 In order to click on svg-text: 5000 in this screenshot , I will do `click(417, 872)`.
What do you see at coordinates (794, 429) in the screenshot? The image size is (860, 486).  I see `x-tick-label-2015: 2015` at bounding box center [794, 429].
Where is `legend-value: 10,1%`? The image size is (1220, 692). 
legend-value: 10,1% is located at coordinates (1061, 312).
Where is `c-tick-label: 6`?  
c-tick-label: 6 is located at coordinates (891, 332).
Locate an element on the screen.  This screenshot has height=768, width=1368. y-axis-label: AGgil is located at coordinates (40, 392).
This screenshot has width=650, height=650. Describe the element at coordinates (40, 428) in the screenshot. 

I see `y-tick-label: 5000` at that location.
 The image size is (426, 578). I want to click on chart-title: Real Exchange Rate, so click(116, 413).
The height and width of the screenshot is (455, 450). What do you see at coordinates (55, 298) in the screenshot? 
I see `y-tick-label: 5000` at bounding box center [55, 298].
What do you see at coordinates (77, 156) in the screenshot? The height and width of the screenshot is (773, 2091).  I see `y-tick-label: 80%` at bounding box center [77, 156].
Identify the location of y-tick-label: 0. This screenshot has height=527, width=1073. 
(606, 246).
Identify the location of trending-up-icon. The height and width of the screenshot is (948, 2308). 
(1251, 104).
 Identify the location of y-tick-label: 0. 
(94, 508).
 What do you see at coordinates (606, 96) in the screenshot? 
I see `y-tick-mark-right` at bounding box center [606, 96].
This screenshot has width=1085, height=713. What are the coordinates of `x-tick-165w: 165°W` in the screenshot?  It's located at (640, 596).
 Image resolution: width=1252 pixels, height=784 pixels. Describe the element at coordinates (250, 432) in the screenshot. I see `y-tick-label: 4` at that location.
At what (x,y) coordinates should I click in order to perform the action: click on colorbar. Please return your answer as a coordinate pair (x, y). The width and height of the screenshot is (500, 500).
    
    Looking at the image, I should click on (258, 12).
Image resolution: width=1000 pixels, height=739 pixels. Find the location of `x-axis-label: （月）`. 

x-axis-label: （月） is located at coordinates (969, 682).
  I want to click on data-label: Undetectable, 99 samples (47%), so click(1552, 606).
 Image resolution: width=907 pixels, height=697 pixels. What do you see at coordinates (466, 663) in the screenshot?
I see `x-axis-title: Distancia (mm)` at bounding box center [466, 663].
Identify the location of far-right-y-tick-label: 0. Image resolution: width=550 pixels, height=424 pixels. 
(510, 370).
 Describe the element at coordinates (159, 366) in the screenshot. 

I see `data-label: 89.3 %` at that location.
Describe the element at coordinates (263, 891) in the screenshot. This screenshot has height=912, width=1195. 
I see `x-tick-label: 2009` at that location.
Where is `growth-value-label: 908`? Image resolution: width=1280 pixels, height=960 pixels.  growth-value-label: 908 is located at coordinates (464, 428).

- [HOW TO COMPLETE THIS TASK]: Reproduce the entries verbatim from the very beginning through the line containing "legend-value: 10,1% is", including that line.

- [WRITTEN ANSWER]:
 In order to click on svg-text: 5000 in this screenshot , I will do `click(417, 872)`.
What do you see at coordinates (794, 429) in the screenshot? The image size is (860, 486).  I see `x-tick-label-2015: 2015` at bounding box center [794, 429].
Where is `legend-value: 10,1%`? The image size is (1220, 692). 
legend-value: 10,1% is located at coordinates (1061, 312).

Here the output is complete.